» **Data in this exercise**:
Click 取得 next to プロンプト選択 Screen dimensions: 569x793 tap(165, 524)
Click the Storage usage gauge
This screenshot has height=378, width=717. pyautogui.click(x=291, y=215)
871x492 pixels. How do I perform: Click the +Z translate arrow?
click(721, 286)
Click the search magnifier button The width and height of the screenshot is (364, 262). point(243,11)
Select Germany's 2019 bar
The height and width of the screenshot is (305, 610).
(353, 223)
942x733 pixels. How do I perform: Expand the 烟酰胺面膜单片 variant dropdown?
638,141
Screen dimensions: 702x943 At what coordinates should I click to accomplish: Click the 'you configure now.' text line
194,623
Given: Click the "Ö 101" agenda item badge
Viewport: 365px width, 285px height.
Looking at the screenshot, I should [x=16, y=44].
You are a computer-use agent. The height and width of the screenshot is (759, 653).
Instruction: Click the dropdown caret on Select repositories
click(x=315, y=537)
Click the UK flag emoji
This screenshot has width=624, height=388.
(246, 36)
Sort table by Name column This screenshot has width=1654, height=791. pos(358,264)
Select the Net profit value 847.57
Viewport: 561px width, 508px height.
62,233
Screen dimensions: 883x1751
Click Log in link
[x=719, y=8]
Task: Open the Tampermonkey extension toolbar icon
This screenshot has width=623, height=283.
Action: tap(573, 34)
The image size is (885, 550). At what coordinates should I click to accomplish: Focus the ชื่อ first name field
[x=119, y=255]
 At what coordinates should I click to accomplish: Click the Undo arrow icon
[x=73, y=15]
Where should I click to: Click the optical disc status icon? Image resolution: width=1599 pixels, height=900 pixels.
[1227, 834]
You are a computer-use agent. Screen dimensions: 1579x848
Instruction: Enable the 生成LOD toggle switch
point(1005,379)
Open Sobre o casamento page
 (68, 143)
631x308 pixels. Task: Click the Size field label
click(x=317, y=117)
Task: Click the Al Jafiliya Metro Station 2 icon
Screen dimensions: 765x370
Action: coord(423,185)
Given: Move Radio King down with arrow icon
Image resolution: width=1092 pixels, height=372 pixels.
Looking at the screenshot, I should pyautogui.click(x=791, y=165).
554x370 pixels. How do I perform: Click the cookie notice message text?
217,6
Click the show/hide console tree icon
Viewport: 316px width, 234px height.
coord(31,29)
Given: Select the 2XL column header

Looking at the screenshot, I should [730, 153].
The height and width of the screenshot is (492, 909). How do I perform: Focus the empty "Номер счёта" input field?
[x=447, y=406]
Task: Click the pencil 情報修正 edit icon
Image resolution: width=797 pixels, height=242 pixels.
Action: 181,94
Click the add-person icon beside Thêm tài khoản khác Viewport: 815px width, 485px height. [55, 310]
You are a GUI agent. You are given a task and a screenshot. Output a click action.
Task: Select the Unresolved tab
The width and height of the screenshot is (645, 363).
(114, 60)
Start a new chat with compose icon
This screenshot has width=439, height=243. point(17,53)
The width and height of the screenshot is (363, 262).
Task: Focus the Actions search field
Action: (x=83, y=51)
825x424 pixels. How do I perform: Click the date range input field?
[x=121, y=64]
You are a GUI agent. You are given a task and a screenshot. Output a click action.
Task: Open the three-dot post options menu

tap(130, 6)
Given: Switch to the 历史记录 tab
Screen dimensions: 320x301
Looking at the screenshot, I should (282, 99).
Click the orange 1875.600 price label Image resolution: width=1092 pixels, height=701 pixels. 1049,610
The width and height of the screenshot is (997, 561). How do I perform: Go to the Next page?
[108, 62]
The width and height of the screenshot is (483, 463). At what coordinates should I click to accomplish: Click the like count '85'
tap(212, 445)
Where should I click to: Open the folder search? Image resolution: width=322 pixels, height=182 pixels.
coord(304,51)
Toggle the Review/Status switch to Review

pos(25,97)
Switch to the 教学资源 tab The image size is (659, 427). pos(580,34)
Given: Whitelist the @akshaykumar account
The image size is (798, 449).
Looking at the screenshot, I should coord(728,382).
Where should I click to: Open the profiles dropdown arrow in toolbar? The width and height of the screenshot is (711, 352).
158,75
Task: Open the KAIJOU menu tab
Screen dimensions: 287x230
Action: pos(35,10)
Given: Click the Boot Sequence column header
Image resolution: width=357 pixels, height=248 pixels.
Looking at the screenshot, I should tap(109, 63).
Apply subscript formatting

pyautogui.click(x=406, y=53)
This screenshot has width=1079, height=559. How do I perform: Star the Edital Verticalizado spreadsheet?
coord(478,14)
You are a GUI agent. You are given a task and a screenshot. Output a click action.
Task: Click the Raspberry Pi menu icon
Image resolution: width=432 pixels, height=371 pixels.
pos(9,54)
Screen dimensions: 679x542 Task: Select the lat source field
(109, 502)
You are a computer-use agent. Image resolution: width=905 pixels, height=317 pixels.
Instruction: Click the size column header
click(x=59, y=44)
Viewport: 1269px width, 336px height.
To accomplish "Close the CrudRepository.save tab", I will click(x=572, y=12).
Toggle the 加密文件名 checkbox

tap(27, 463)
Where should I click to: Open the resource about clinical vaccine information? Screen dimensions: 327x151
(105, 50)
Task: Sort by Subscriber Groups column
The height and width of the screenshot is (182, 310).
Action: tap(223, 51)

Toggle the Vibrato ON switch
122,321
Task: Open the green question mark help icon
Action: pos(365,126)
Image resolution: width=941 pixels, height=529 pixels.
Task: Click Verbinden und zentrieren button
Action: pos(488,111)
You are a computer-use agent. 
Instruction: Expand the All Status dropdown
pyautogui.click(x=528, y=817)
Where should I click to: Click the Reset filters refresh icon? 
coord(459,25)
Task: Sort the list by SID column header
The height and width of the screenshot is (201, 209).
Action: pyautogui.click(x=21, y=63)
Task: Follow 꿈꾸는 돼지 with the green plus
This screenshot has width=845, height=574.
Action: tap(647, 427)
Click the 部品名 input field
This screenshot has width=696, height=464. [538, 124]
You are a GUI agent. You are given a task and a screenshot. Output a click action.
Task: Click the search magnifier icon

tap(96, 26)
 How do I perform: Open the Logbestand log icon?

» **Task prompt**:
Repeat exactly the lines of the listing above, from the one with "This screenshot has width=1079, height=559." down to the one with "You are a computer-use agent. Image"; both of those lines belong in the range.

» **Result**:
This screenshot has width=1079, height=559. How do I perform: Star the Edital Verticalizado spreadsheet?
coord(478,14)
You are a GUI agent. You are given a task and a screenshot. Output a click action.
Task: Click the Raspberry Pi menu icon
Image resolution: width=432 pixels, height=371 pixels.
pos(9,54)
Screen dimensions: 679x542 Task: Select the lat source field
(109, 502)
You are a computer-use agent. Image resolution: width=905 pixels, height=317 pixels.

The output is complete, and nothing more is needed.